● **Extract to read**:
BEGIN
Single-use plastics – UPSC GS3

Single-use plastics:
  • Single-use plastics, or disposable plastics, are used only once before they are thrown away or recycled.
  • They are not usually biodegradable and goes into a landfill where it is buried or it gets into the water and finds its way into the ocean.
  • They degrade into tiny particles after many years.
  • In this process of degradation, they release toxic chemicals (additives that were used to shape and harden the plastic) which make their way into our food and water supply.
Facts :
According to UNEP,
  • In 2015, plastic packaging waste accounted for 47% of the plastic waste generated globally, with half of that coming from Asia.
  • China was the largest worldwide generator of plastic packaging. The USA was the largest generator of plastic packaging waste on a per-capita basis, followed by Japan and the EU.
India would phase out single use plastic by 2022. However, there would be no blanket ban on single-use plastics.
EU ban on Single-use plastics:
  • The European Parliament has voted for an EU-wide ban on single-use plastic products such as the straws, cutlery and cotton buds that are clogging the world’s oceans.
END
(Stored records)
BEGIN
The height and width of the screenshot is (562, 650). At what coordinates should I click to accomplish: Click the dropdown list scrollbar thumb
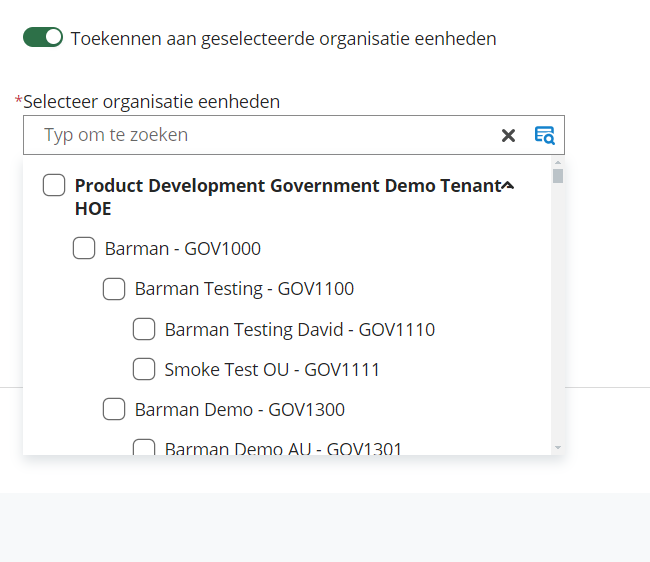tap(557, 177)
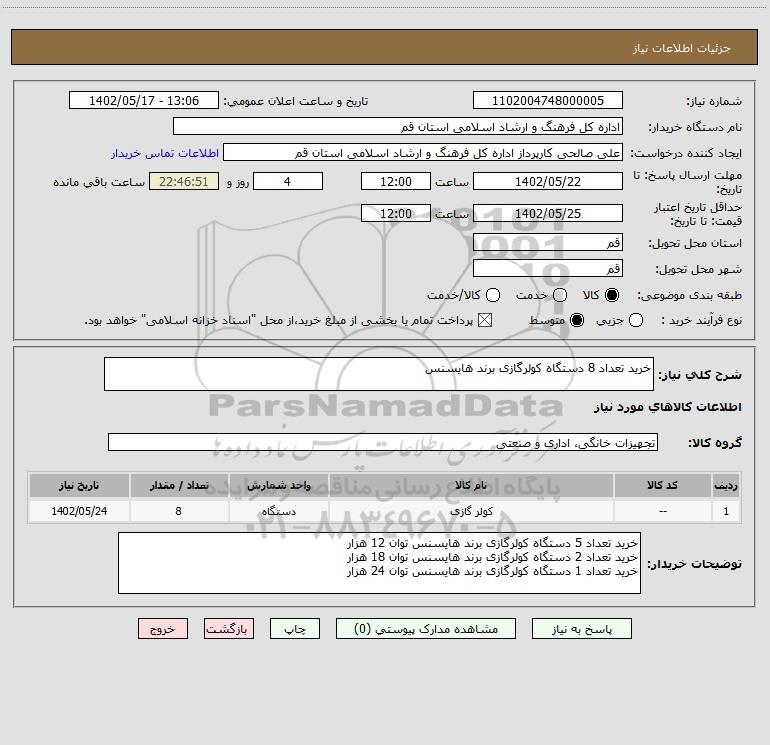Choose the جزیی purchase type option
770x745 pixels.
click(635, 321)
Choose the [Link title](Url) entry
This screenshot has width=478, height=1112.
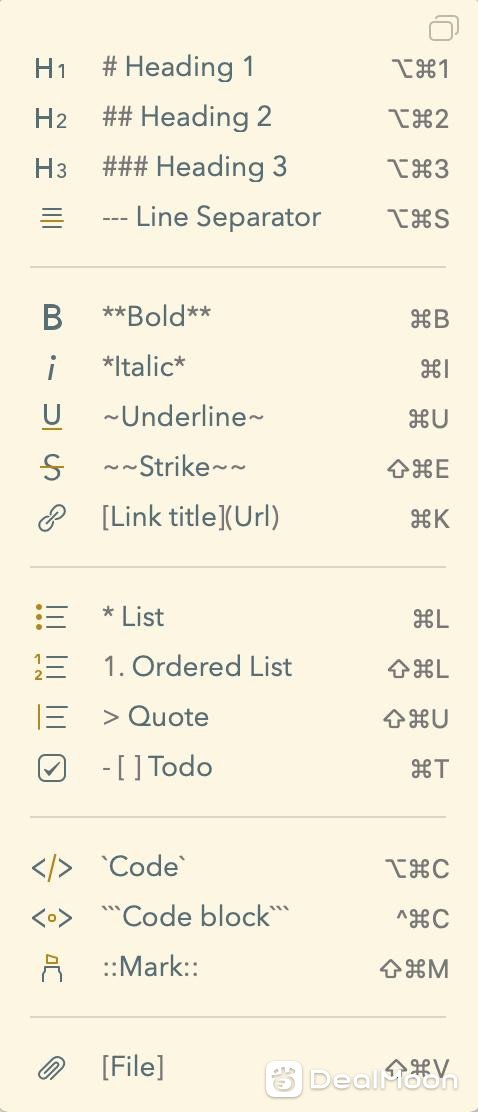(x=191, y=518)
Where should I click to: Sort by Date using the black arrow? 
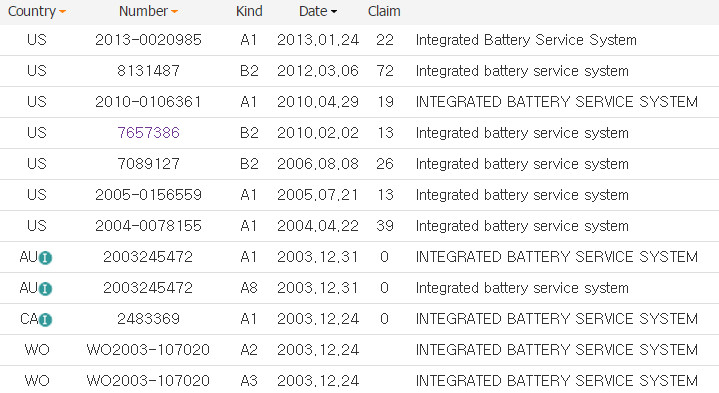tap(334, 12)
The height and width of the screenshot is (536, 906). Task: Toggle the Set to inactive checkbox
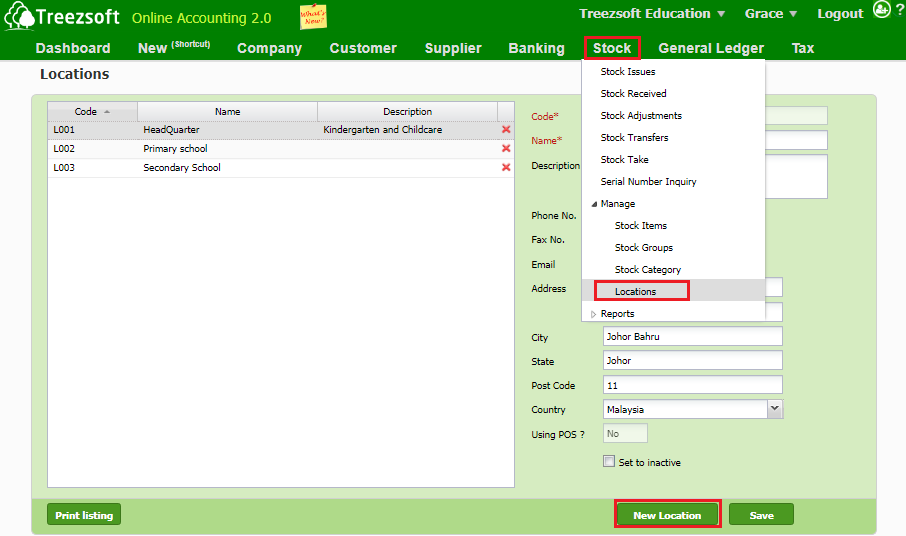click(609, 462)
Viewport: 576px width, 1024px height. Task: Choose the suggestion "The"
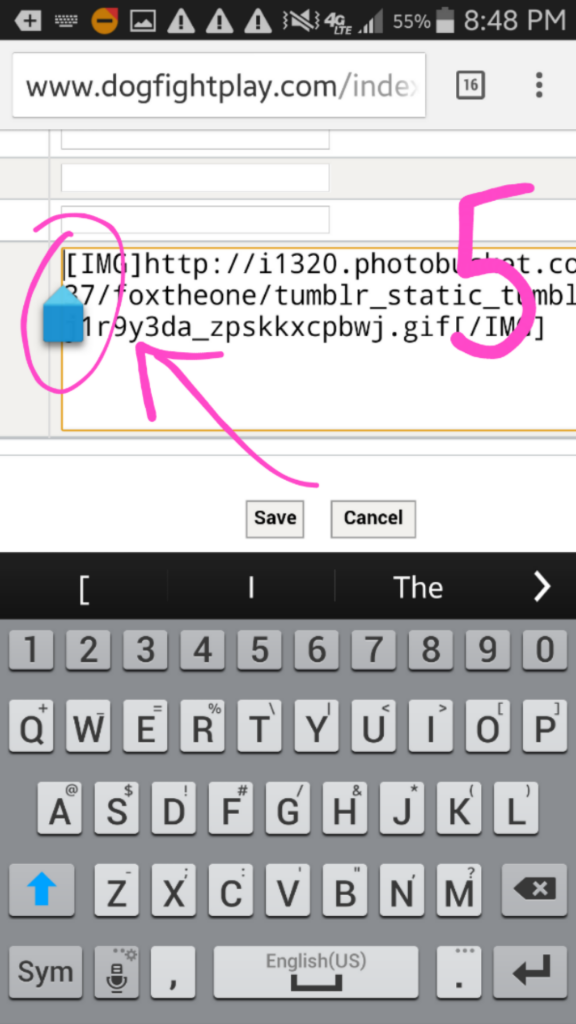[418, 587]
END
● **Required action 1**: List the single-use plastic products that the notes on single-use plastics name as covered by the EU-wide ban.
● **Required action 2**: Go on with the notes on single-use plastics from the point where they end.

● **Answer box 1**: straws, cutlery, cotton buds

● **Answer box 2**:
  • The law on single-use plastic ban sets a target to gather 90 per cent of plastic for recycling by 2029 and mandates the production of plastic bottles with 25 per cent recycled material by 2025 and 30 per cent by 2030.
  • The law also insists on polluters pay principle by insisting polluters to pay the costs of a clean-up.
  • The measures are strengthened, particularly for cigarette manufacturers, who will have to support the recycling of discarded filters.
  • The “polluter pays” principle will be extended to manufacturers of fishing nets so that companies, not fishing crews pay the cost of nets lost at sea.
  • The products prohibited under the law represent 70 per cent of the waste that pours into the world’s oceans, posing a threat to wildlife and fisheries.